Bomber continues to frighten, confuse, and depress me with his latest post
THE MENTAL DETOX: Where We At, NZ?. Read the article for yourself if you like; I will only quote his closing paragraph:
A hard rain is gonna fall and when the Daddy State starts taking effect, I can bet no one will be jumping up and down about Nanny State lightbulbs or shower heads in a years time.
In my last post I alluded to my loneliness. It's difficult to describe; it's not any kind of absence of activity or human contact, more.. a state of mind. I feel alone and isolated even when in a group of people. I haven't discounted that it is related to the post-election uneasiness I described in my first post,
Democracy is Rubbish. I can't shake off this sinking feeling.
I'm also experiencing greater-than-usual misanthropy and associated anti-social tendencies. The confluence of this, together with the loneliness, is at best unfortunate. A friend said to me last night that the only solution she could see is if people began to impose themselves on me -- i.e. "Stephen, I'm coming over to see you and you're not gonna stop me so don't even try." Then she laughed, adding ".. but you'd hate that wouldn't you?".

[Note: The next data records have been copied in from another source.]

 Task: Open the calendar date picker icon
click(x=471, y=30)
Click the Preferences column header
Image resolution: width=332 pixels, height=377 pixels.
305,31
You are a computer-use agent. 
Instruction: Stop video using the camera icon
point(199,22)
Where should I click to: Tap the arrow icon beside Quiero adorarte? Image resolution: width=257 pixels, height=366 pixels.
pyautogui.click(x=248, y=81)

I thought about it for longer than was probably necessary, and finally had to admit that I actually wouldn't mind it nearly so much as if you knew me you'd expect.

I'm rereading
James K Baxter's
Autumn Testament, his ultimate publication (he died while working on the galley proofs) and a book which is one of my favourites ever in the entire world. In an earlier work (Jerusalem Daybook) he'd anticipated his own death, writing "I may die without company", and in places throughout Autumn Testament he also wrote presciently of his end. However, despite the title of today's post he neither died in the gutter (
R. Zimmerman) or alone (technically not -- he died on the couch in a stranger's house) (though possibly spiritually). None of this has anything to do with anything, except I want to share an extract from the
Notes section of Autumn Testament.
C-- rings me up and tells me she is going mad again. I go out and visit her in her glass barn in the suburbs, She has what others have: a husband, three children and the telly.
'I was all right at Jerusalem,' she says. 'But here there's nobody. Nobody to see. Nobody to talk to.'
C-- is a normal woman, I think. One day she will leave the glass barn and go to work, and move in the company of other people. She will not live at home. She will stay sane then. But from time to time she will dream that God is putting her in Hell for leaving her husband and children.
Be married and go mad; or be single and stay sane. The choice is Draconian. The problem is not lack of love. C-- loves her husband and children. The problem is lack of community.